→ What the task requires: Please pull out every line of the rows below that contains the word "This", copying each one in full.
++++++++++
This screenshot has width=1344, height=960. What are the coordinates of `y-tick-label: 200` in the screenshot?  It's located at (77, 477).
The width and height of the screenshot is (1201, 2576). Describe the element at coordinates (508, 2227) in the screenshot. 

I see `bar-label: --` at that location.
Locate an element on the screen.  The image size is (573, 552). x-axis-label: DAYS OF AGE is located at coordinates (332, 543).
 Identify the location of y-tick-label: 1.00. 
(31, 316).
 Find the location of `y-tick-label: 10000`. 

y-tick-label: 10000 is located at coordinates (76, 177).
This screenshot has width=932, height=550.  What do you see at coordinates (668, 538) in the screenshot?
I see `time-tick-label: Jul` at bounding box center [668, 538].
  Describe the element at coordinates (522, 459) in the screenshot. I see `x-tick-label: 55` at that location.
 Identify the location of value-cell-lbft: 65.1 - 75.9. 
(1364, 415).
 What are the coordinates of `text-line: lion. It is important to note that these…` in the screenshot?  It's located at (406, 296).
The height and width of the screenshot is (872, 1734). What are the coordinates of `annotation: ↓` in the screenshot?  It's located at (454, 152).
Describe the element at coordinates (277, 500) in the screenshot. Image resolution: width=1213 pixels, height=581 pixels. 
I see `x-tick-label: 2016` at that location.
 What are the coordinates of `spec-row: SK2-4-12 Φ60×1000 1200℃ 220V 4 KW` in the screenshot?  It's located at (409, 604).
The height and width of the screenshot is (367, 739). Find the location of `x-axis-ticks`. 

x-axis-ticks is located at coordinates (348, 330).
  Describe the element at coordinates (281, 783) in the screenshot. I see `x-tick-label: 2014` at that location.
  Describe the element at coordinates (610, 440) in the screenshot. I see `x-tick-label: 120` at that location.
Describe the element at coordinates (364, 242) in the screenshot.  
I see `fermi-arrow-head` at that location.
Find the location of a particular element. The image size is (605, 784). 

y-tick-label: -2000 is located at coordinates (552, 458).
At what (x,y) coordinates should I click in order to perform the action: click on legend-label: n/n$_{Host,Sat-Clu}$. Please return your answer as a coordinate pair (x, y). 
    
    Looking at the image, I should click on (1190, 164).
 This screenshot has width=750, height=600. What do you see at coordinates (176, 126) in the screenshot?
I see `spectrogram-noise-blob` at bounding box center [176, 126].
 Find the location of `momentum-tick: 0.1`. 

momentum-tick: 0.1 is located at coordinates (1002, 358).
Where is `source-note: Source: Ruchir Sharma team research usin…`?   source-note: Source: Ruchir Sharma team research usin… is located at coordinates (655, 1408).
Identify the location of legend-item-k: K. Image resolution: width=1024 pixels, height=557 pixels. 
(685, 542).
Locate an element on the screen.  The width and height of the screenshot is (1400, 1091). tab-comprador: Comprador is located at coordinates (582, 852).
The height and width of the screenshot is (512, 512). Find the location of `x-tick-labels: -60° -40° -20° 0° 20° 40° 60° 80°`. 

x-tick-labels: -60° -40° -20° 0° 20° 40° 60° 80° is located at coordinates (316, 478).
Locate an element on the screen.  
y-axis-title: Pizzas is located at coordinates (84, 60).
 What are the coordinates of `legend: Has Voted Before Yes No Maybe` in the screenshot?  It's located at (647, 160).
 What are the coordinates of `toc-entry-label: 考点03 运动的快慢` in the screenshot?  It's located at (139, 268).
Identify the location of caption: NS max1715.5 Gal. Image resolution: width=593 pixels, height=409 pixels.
++++++++++
→ Answer space:
This screenshot has width=1344, height=960. What are the coordinates of `y-tick-label: 200` in the screenshot?  It's located at (77, 477).
This screenshot has width=932, height=550.  What do you see at coordinates (668, 538) in the screenshot?
 This screenshot has width=750, height=600. What do you see at coordinates (176, 126) in the screenshot?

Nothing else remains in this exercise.